Statistiquement, une baisse des taux est censée être « positive » pour les marchés, mais seulement s’il n’y a pas de récession derrière. En revanche, lorsque la FED baisse les taux en « urgence » de 50 BP, c’est qu’en général, il y a une récession derrière. On a pu l’expérimenter en 2001 – baisse des taux en catastrophe de 50 BP, récessions dans la foulée et explosion de la bulle internet et en 2007 – baisse des taux de 50 BP, puis crise des subprimes et récession ensuite.
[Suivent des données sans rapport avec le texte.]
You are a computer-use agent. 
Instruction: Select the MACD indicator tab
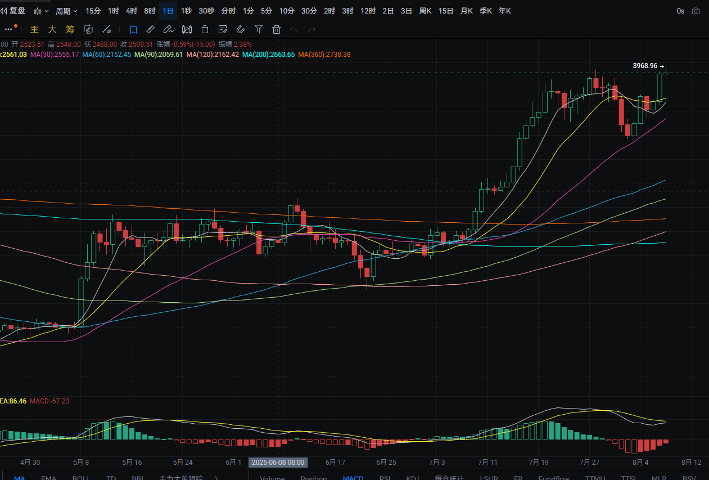coord(353,478)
Lorsque vous présentez les choses comme ça aujourd’hui, la réponse classique que vous obtiendrez c’est : « Oui, c’est vrai, mais tu comprends, cette fois c’est différent »…

Et c’est donc à cet instant très précis que je peux ressortir la fabuleuse citation de Sir Templeton qui disait que :

« Les cinq mots les plus dangereux en matière d’investissement sont : cette fois, ce sera différent »

Seul l’avenir nous dira si cette fois c’était vraiment différent et je vais vous dire ; je l’espère sincèrement, sinon il va y avoir du sang sur les murs…

Pour être parfaitement complet

Donc la FED a baissé les taux et on a l’air plutôt contents de la chose, même si cela soulève pas mal de questions. Si les marchés sont capables de ne pas trop se poser de questions et veuillent bien continuer à croire que la FED est notre amie, ça devrait bien se passer. Néanmoins, il faudra tout de même noter que si l’on en croit les contrats futures sur les taux, ils sont en train de parier sur une récession. Selon les dernières indications, on table sur HUIT baisses de taux sur les 12 prochains mois et d’ici le 31 décembre nous devrions être plus bas de 1% cumulé. Powell a d’ailleurs déclaré que la baisse de 50 bp devrait être la seule. Là aussi, on l’espère bien, parce que si en novembre, il remet ça, ça va commencer à sentir le pâté.

La suite des évènements

Pour l’instant, alors que nous pénétrons dans une zone inconnue dans un nouveau monde, on espère que la FED sait ce qu’elle fait et actuellement, le marché à l’air d’y croire. Pourvu que ça dure ! Aujourd’hui, côté chiffres, il y aura les Jobless Claims du jeudi et le Philly FED. Rien qui devrait changer nos vies, à moins que les Jobless Claims nous offrent une belle surprise… Les futures sont en forte hausse et en théorie, le S&P devrait ouvrir en hausse de 1%, s’il parvient à clôturer là où il est censé ouvrir, ça sera un plus haut historique et cela apportera de la crédibilité au discours de la FED qui – pour l’instant – en manque cruellement.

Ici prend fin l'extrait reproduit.